Retype, exactly as written, every line from the one containing "The height and" through the last line of the records below, both included; skip the pictures.

....................

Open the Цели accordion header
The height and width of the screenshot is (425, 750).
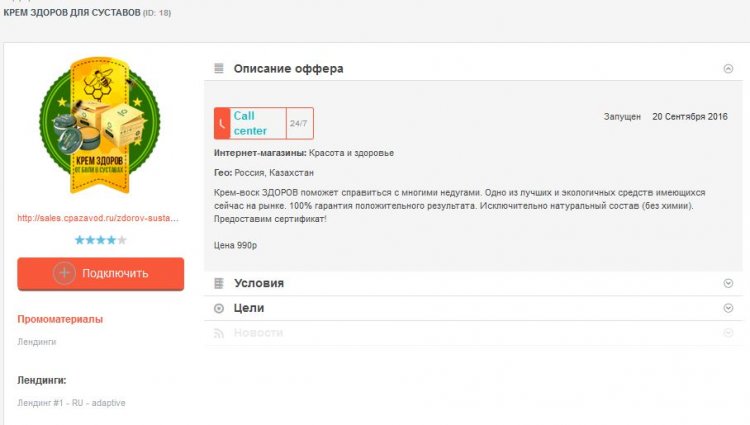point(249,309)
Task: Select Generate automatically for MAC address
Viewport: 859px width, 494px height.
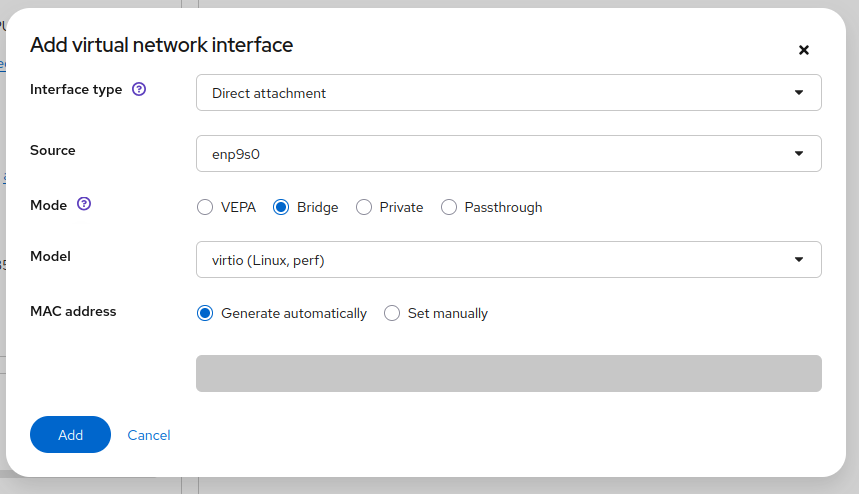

....................

- Exercise result
The height and width of the screenshot is (425, 750).
point(249,309)
Task: Select Generate automatically for MAC address
Viewport: 859px width, 494px height.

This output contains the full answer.